Pizza is a lot like a one night stand. After a few hours of hot, often unexpected and occasionally sticky passion, eater and eatee part ways, never to see each other again. Though there may be a rare revisit the following morning, it’s considered common courtesy to dismiss the whole affair as an ill-advised indiscretion. It has been this way since we first realised that a slice or two of pie was the only way to end any proper night out.
However, despite the well-established social conventions around hanging onto pizza past its best, one company has decided that the modern generation need to reevaluate their relationship goals. For “Forever Pizza”, our obsession with transient Tinder swiping and Domino’s delivery is undermining the bedrock of global society. That’s why they’ve figured out a way to turn our pizza flash-in-the-pan into a permanent feature.
What started out as a joke entry in an art exhibition has turned into serious business. As a student studying product design at New York’s Pratt Institute, Steph Mantis came across a curated show canvassing for entries on the subject of “threat” - specifically, what hypothetical objects could be used to repel a home invasion. Born and raised in a family of pizza makers, Mantis only had one thing on her mind. Using resin and her artistic nous, she presented a giant ninja shuriken star, built of four plastic coated pizza slices. Forever Pizza’s business model was born.
After unveiling her design, it occured to Mantis that encasing the slice in clear resin had done more than turn it into a weapon of war. In her words, she had managed to create “an object of nostalgia, of history, of an iconic monument to our culture's reverence for pizza as a food.” This was about creating something timeless in a fleeting modern world. After careful consideration, she decided that we could all do with a slice of plastic pizza.
From the moment the lucite slices hit the web, they were hot property. Mantis and her wares were featured in magazines, museums and mainstream media in a way that she could never have predicted. Thousands signed up to the Forever Pizza newsletter, all hoping to get their own wedge of history delivered straight to the door. Before long, Mantis was overwhelmed by demand.

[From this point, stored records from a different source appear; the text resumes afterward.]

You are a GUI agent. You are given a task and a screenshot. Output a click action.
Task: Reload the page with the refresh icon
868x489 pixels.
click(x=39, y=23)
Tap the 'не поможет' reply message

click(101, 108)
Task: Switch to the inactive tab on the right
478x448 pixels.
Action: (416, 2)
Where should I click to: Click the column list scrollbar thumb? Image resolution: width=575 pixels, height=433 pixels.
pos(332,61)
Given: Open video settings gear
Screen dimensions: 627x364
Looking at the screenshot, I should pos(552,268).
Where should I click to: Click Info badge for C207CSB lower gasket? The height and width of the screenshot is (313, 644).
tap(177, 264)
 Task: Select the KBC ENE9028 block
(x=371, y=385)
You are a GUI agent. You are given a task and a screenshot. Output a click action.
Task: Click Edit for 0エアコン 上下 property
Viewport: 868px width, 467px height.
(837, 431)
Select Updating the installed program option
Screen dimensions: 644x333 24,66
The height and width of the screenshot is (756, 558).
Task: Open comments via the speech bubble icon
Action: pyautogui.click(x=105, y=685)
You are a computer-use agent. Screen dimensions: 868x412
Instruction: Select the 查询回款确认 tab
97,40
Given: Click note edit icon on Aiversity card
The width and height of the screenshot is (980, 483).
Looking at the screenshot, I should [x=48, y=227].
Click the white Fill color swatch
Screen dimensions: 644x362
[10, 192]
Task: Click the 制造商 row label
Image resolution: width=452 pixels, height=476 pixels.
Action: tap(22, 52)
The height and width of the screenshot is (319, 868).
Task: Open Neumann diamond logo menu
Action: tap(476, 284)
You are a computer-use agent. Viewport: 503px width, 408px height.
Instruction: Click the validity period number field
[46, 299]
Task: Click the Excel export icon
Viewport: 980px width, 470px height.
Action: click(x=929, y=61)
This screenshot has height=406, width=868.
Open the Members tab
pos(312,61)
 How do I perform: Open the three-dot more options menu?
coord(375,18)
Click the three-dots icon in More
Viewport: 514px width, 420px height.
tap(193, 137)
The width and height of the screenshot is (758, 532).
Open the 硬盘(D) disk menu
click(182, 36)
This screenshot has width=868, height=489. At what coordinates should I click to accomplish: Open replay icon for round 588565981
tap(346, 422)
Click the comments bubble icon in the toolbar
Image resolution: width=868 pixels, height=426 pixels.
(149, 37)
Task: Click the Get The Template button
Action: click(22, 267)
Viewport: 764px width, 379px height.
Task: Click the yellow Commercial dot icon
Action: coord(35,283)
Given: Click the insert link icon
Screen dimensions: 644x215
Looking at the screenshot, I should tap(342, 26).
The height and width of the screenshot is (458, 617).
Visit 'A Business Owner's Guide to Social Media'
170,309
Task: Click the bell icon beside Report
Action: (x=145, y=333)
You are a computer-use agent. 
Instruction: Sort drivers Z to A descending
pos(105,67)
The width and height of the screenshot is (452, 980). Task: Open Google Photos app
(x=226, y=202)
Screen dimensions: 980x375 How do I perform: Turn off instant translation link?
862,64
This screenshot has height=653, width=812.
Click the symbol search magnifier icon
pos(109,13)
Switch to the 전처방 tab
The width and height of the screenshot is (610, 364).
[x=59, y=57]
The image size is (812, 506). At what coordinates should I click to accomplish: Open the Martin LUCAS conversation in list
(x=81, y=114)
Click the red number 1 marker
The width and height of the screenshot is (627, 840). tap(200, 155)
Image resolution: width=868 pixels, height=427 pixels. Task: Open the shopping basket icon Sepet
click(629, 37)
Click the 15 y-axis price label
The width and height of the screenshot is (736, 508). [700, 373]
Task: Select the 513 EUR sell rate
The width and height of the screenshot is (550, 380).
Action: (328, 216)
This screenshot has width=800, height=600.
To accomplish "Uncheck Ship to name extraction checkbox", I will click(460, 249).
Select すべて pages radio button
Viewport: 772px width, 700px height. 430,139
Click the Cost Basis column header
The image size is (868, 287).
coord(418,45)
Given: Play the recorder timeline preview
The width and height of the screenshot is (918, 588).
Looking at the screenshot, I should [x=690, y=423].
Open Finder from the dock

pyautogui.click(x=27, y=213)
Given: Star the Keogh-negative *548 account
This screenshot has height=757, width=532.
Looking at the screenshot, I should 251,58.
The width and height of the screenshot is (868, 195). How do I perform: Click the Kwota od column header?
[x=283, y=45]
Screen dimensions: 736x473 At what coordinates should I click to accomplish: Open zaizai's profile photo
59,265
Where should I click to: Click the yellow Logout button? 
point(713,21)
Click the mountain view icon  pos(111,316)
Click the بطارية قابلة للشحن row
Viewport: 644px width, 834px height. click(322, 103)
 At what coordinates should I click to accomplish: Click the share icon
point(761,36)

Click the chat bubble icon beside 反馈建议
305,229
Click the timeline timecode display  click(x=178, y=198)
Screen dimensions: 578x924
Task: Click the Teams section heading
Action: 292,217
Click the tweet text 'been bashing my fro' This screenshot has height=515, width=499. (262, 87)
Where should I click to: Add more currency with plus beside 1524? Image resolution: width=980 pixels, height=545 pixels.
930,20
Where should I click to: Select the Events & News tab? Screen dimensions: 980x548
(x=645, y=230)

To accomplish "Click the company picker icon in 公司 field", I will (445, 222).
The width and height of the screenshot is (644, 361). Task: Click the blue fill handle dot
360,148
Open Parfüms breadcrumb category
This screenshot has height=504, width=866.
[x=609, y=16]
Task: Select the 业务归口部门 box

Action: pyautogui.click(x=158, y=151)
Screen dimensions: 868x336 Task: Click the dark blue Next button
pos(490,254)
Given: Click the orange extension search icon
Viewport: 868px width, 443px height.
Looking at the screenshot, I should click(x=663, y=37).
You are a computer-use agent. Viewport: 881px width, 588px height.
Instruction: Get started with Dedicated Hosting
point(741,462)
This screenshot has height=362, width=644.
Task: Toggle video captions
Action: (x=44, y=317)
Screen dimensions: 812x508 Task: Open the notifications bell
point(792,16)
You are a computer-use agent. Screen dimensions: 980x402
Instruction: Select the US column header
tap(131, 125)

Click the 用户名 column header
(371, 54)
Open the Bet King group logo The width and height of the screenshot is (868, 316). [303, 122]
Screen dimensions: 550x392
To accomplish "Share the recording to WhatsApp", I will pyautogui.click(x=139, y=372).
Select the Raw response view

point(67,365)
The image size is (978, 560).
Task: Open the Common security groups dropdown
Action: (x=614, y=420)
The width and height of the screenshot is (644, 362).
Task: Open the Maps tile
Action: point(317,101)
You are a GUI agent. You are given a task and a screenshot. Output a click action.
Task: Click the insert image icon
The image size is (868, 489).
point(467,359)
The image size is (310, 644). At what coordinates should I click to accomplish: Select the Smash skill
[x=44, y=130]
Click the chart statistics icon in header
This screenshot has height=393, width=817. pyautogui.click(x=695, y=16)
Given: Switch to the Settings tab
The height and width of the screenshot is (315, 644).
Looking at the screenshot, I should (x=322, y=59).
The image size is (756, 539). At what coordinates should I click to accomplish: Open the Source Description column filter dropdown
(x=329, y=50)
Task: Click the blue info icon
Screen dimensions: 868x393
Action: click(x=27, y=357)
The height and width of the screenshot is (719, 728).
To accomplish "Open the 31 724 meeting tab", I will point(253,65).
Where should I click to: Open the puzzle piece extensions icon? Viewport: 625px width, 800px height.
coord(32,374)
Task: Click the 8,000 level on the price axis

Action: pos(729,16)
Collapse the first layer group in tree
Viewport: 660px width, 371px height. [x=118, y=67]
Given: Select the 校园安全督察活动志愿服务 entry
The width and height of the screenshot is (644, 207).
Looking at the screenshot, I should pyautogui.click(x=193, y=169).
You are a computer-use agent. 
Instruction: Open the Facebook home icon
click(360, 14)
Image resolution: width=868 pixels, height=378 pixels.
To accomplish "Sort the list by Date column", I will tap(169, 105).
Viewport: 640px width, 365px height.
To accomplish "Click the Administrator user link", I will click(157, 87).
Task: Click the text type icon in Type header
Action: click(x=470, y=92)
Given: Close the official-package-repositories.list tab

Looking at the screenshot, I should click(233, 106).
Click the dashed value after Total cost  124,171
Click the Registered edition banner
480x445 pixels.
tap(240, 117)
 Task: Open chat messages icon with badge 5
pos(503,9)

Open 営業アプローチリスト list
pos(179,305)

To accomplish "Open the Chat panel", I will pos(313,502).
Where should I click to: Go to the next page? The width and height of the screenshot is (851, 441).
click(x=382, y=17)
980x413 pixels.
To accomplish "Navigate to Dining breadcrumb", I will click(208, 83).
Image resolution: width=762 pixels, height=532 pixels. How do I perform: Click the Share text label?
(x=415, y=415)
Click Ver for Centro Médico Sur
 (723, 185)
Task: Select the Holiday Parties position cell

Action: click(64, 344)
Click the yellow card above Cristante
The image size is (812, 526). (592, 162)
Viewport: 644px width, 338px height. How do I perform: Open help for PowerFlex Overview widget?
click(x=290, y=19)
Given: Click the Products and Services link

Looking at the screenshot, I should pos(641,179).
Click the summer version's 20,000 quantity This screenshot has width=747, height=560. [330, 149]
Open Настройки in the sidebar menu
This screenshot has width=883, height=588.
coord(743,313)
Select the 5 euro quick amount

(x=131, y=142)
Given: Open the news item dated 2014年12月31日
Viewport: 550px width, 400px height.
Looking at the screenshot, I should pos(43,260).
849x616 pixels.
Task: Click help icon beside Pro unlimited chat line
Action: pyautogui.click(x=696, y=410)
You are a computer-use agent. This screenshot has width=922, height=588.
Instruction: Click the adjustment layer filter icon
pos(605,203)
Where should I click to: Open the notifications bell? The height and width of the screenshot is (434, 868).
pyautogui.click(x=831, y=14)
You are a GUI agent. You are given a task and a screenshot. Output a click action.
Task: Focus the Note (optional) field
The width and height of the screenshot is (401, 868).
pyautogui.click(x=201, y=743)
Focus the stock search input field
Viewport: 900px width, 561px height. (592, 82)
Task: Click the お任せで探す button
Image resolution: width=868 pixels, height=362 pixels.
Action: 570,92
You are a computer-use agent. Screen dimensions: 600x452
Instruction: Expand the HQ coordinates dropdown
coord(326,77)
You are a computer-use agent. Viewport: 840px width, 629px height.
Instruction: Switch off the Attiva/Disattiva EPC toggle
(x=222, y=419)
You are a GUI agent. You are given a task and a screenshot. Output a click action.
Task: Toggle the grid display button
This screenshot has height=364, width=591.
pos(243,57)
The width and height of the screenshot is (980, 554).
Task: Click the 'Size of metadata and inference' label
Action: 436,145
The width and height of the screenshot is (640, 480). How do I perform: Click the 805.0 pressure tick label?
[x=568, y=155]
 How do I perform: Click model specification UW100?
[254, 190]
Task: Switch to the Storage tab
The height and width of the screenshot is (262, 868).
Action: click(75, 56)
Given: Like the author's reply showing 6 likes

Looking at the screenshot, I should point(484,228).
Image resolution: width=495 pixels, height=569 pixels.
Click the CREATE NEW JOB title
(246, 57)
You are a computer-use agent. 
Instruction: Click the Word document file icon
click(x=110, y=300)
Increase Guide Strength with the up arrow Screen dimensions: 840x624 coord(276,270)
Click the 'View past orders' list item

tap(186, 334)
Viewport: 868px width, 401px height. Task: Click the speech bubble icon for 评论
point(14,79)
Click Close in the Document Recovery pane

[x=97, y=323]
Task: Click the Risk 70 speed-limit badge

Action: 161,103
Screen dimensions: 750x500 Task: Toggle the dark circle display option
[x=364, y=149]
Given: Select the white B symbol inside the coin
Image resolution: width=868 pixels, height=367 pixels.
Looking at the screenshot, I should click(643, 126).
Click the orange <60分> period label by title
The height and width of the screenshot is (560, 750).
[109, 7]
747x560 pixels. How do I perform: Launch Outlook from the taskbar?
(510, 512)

To make a single triangle of pizza resin is an arduous process. Each batch is made with eight individual slices, as this is the portion provided in Mantis’ family pizza shop. It then takes four weeks to dehydrate, pour the resin, cure, harden and ship the final product. The time taken over each slice tells you all you need to know about pizza preservation - this is a labour of love and not something to be taken lightly.
Even though we may still be surrounded by fixtures defined by their impermanence, Mantis’ success story shows that there’s still an appetite for commitment. Maybe it’s romantic and maybe it’s naive, but it seems there’s something deep down in all of us that will always want something more than a one night stand.